> **Work request**
Only one stretch of the data below is needed. Output the lines from the one with "小6コース/中学準備講座 (246, 335)" up to and including the one with "就活準備セミナー（学生教師） (149, 2303)", exactly as they stand.
====== Material for the task
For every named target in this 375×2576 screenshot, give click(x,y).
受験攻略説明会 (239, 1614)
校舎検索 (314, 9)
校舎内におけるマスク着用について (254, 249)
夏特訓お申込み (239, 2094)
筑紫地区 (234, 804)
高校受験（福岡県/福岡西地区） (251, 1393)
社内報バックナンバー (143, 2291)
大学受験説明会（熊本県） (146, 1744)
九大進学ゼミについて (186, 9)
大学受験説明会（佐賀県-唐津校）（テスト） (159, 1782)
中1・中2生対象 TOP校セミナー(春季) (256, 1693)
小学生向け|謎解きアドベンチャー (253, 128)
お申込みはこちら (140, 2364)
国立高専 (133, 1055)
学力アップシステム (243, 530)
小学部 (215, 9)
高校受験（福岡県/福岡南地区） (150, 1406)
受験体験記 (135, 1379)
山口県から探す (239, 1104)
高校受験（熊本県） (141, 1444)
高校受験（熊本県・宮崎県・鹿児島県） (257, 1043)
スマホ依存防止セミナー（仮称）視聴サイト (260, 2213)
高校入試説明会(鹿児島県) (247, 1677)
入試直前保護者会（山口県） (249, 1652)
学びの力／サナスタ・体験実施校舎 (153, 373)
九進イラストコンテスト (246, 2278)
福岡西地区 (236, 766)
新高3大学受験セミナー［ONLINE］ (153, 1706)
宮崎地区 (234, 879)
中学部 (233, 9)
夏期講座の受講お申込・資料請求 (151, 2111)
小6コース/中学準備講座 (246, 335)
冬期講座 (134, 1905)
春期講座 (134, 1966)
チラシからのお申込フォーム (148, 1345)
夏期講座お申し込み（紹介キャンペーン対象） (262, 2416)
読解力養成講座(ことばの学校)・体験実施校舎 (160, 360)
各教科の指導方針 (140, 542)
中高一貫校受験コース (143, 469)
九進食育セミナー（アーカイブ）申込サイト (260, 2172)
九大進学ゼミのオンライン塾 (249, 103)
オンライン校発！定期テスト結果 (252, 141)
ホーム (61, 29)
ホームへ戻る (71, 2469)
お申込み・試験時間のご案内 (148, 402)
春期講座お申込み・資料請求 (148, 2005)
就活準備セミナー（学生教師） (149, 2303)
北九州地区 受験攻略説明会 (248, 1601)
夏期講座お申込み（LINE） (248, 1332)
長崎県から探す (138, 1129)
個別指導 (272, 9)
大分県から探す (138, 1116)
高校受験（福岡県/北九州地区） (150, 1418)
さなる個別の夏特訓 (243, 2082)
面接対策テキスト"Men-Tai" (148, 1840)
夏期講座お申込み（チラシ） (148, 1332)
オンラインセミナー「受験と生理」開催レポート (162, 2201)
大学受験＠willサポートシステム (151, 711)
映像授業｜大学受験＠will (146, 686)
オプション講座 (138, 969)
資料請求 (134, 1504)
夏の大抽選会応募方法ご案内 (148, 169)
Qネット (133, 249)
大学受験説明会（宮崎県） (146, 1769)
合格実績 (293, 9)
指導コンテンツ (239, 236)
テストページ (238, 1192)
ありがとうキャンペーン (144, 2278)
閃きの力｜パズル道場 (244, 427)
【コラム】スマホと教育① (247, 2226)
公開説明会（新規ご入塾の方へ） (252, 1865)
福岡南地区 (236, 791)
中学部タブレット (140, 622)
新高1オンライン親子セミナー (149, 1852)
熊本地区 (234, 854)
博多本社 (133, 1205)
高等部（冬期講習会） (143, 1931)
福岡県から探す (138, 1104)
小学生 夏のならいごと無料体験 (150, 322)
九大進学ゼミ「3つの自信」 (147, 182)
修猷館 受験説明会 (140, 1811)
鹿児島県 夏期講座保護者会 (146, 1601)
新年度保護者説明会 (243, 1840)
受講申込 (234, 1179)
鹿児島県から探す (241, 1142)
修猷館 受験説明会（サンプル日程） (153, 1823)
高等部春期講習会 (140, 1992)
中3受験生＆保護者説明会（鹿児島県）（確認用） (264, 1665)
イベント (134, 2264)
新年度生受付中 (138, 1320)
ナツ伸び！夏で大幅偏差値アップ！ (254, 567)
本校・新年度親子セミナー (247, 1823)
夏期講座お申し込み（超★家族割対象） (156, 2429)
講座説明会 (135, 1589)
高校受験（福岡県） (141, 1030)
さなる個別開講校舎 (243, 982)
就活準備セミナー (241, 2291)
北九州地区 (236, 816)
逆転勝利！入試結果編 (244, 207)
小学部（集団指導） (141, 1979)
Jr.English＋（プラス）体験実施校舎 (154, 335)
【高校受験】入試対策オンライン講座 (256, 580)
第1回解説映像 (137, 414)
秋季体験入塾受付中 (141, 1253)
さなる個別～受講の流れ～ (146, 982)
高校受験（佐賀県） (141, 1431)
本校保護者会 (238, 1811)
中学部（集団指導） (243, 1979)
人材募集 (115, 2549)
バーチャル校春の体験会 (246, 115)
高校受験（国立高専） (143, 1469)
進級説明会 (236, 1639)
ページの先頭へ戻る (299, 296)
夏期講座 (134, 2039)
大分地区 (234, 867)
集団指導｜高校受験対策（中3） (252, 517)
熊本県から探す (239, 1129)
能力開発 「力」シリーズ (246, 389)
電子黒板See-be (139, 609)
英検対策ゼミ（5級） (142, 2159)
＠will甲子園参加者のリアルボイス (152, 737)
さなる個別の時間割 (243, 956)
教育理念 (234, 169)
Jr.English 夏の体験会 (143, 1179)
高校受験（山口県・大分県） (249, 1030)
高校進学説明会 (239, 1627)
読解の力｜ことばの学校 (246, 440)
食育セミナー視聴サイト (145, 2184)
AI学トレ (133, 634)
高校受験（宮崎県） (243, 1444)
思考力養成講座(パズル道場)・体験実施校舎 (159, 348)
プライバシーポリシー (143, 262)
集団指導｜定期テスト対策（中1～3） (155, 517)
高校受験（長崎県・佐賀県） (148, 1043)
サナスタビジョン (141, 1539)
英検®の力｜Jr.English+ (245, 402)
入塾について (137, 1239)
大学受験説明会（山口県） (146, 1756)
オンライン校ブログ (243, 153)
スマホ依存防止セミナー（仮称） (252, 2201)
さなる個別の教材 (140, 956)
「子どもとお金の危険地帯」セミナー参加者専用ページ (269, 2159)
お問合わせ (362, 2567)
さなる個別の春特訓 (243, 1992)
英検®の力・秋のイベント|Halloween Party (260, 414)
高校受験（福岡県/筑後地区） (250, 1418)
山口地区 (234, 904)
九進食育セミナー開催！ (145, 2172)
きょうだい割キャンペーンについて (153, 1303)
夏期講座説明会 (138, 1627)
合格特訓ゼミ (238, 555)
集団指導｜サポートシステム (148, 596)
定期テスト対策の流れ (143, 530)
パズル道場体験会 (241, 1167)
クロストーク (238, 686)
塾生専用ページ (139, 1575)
============
> **Final answer**
小6コース/中学準備講座 (246, 335)
冬期講座 (134, 1905)
春期講座 (134, 1966)
チラシからのお申込フォーム (148, 1345)
夏期講座お申し込み（紹介キャンペーン対象） (262, 2416)
読解力養成講座(ことばの学校)・体験実施校舎 (160, 360)
各教科の指導方針 (140, 542)
中高一貫校受験コース (143, 469)
九進食育セミナー（アーカイブ）申込サイト (260, 2172)
九大進学ゼミのオンライン塾 (249, 103)
オンライン校発！定期テスト結果 (252, 141)
ホーム (61, 29)
ホームへ戻る (71, 2469)
お申込み・試験時間のご案内 (148, 402)
春期講座お申込み・資料請求 (148, 2005)
就活準備セミナー（学生教師） (149, 2303)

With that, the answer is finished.